As timing would have it, today is the first day of the 11-day Ganesh Chaturthi festival, and we see statues of the colourful elephant god of prosperity being paraded in the streets.
Ganesh is worshipped in people's homes and at community altars, before being carried out and immersed in the sea for good luck. The festival stretches 11 days and rivals Diwali for the title of biggest Indian religious party.
There are "last-minute gods" for sale today and Vinita says flowers, food and other offerings including money are needed. "Religion is big business," she says with a laugh.
Those who have a Ganesh in their house can expect a lot of visitors and it is considered bad luck to leave him alone at night. Immersing him in water is asking him to return and make one's life full of prosperity for the coming year.
Mumbai residents are 80 per cent Hindu, 18 per cent Muslim, and 2 per cent other, and Vinita says they live together harmoniously. She herself is Catholic but says the different religions participate in each other's festivals. "We pray to everybody to get what we want," she jokes again.
Our first stop is a flower market, where millions of flowers are passing hands in the face of the Ganesh festival. The smell is gorgeous and it is one of the most colourful places I've ever been. Even the ground is covered in beauty.
Next, we head to the Dhobi Ghat built by the British. It is a huge public laundry and still operates on a complicated system where the workers keep track of every item of clothing. Vinita says nothing ever gets lost and the whites come out sparkling. Seeing the murky wash water and rows and rows of jeans and shirts on the clotheslines, it is something of a miracle.
Later, we get photos in front of Mumbai Station, an impressive building modelled on St Pancras in London.

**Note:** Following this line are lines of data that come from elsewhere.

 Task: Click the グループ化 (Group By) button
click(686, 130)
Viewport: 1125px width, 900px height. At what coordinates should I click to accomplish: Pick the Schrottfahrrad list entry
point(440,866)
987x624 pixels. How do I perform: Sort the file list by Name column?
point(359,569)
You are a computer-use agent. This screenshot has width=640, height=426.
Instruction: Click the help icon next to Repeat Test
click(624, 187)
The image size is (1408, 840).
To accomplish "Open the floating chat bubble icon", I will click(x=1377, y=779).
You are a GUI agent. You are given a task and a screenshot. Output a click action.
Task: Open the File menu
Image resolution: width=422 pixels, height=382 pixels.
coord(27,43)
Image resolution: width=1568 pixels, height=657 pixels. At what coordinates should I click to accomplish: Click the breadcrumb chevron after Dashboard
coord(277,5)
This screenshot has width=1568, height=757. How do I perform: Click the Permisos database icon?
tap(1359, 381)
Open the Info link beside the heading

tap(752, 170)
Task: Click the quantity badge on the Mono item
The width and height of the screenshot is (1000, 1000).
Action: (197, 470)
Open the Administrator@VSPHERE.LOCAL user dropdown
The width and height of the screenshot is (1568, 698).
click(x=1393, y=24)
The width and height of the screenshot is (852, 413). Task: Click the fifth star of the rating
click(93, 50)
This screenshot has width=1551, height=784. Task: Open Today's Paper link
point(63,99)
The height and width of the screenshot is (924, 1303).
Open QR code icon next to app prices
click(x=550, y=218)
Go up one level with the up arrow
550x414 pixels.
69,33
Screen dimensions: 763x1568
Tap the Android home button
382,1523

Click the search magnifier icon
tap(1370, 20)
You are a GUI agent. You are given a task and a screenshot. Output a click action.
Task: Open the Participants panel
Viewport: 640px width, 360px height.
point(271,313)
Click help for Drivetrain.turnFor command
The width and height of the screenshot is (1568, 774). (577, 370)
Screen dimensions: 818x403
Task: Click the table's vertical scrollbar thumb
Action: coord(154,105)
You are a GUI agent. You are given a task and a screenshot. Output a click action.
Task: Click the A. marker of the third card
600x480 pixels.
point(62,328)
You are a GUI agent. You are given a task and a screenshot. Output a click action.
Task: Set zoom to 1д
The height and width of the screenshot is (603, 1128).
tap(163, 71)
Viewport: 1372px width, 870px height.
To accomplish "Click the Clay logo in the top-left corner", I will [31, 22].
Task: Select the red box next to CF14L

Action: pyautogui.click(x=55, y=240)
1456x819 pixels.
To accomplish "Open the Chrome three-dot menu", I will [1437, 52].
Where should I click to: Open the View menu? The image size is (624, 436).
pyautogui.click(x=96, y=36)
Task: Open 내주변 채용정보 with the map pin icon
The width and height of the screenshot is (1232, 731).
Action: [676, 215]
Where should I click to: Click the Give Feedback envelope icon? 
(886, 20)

Statues of a lion, representing Britain, and a tiger, representing India, sit at the gate, while Queen Victoria was removed from her plinth when the British left Bombay, and all statues of her were banned, says Vinita.
Almost the population of New Zealand passes through the station each day, with 4.5 million commuters coming into the city via the terminus.
We pass one of Mumbai's most famous parks where cricketing legend Sachin Tendulkar learned to play and we've already seen plenty of friendly games in strips of grass and dirt around the city.
A moving part of the day for me is visiting the Gandhi Museum. Based in the house where Gandhi lived from 1917 to 1934, it documents his efforts to help the poor and abolish the caste system.
There are photos of him through to his assassination in 1948 and his mantras line the walls: "All men are born equal and free," says one.
There are also fascinating letters from Gandhi to Hitler, Albert Einstein and other key figures in 20th century history.
At the Gateway of India, an imposing monument built on the waterfront to commemorate the visit of British King George V and Queen Mary in 1911, we turn into the spectacle and get lots of requests for photos.
One of our group has red hair and is especially popular, getting talked into paying 130 rupees for a souvenir picture of himself standing in front of the landmark.
When he asks how he will get a copy of the photo, the guy shows him a printer he is carrying in in his bag.